_What to do_
The lines to find are those in the entries that hold the word "status"; copy every one of them.
### Available data
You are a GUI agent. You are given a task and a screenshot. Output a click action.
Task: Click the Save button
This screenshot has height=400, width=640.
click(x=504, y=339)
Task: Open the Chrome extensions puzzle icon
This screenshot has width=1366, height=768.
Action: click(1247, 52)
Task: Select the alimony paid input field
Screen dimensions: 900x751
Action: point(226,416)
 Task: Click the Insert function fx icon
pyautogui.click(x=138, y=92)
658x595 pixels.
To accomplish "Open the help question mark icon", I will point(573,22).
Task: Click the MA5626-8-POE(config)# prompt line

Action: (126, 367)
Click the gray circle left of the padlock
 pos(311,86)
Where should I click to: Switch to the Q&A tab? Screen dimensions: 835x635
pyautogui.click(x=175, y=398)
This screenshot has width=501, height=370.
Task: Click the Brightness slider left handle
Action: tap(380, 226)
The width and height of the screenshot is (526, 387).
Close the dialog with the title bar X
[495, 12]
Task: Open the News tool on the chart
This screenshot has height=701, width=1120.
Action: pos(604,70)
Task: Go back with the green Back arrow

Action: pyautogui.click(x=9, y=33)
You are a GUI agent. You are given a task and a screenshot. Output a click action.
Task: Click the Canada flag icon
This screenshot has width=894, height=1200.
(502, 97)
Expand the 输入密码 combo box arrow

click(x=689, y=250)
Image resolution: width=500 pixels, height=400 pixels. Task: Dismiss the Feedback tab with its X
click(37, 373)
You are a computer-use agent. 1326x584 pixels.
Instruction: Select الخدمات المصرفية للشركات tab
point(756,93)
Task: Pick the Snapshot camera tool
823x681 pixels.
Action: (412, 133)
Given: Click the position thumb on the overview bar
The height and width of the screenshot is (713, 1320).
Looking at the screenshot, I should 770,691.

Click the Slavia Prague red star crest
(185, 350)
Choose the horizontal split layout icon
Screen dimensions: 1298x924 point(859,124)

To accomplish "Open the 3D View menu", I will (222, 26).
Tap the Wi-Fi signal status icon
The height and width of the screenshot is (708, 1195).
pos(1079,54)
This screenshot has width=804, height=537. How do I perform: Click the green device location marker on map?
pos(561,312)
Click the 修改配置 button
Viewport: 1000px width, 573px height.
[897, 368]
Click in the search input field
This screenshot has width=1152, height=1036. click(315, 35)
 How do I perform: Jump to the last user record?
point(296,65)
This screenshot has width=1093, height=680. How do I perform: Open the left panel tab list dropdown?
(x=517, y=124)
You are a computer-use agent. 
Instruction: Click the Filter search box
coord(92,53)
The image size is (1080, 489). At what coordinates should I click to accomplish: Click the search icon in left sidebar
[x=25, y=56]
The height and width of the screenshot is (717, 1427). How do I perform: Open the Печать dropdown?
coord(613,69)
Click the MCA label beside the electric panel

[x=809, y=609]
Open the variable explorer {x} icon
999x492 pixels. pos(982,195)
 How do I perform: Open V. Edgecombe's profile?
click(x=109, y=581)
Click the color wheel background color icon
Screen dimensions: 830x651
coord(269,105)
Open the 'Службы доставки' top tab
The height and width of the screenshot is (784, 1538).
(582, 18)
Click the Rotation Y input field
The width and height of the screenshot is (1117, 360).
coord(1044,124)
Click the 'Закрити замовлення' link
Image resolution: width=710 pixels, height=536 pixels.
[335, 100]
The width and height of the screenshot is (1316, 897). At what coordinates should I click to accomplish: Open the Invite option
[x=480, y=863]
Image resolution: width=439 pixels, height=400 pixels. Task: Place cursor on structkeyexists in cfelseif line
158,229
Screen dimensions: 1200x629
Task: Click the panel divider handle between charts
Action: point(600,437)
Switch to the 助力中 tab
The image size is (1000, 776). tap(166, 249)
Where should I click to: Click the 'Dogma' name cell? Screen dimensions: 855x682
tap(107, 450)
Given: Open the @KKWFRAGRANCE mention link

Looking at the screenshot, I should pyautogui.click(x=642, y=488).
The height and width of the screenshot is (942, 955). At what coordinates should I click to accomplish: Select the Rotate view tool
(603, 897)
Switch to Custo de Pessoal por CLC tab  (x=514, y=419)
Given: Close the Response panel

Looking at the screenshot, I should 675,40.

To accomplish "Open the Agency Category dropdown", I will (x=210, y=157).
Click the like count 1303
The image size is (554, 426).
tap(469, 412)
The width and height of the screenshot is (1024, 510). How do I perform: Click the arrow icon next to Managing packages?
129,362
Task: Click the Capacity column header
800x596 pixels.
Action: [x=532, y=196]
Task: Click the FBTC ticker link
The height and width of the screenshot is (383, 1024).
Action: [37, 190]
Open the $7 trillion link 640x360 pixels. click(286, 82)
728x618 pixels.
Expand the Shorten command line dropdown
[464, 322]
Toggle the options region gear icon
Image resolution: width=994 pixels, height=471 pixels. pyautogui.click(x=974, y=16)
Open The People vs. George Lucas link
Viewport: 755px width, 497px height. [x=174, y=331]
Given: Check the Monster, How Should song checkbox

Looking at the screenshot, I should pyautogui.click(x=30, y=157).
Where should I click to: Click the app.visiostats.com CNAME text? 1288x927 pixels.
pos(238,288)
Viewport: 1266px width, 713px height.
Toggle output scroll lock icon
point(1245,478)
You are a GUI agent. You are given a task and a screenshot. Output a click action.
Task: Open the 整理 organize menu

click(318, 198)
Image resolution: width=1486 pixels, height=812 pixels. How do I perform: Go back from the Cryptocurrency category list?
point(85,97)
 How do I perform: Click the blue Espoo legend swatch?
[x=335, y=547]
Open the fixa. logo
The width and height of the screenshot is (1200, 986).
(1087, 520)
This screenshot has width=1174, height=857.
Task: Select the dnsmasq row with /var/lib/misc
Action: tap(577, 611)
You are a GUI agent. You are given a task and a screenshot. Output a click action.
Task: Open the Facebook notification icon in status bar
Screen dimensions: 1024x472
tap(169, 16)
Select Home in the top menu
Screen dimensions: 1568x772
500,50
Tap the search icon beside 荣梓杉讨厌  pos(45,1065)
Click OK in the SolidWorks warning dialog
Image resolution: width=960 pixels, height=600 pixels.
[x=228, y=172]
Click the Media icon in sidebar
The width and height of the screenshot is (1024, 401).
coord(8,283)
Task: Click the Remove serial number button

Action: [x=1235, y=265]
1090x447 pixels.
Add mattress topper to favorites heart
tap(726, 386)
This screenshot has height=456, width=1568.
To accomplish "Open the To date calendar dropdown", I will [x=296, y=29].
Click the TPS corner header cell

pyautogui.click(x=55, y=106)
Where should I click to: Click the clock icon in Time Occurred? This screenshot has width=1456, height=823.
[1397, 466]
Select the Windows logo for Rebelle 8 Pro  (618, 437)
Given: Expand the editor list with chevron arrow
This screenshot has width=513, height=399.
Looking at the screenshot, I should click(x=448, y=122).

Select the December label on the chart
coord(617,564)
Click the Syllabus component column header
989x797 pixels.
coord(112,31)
######
_Reply_
Tap the Wi-Fi signal status icon
Task: Open the Facebook notification icon in status bar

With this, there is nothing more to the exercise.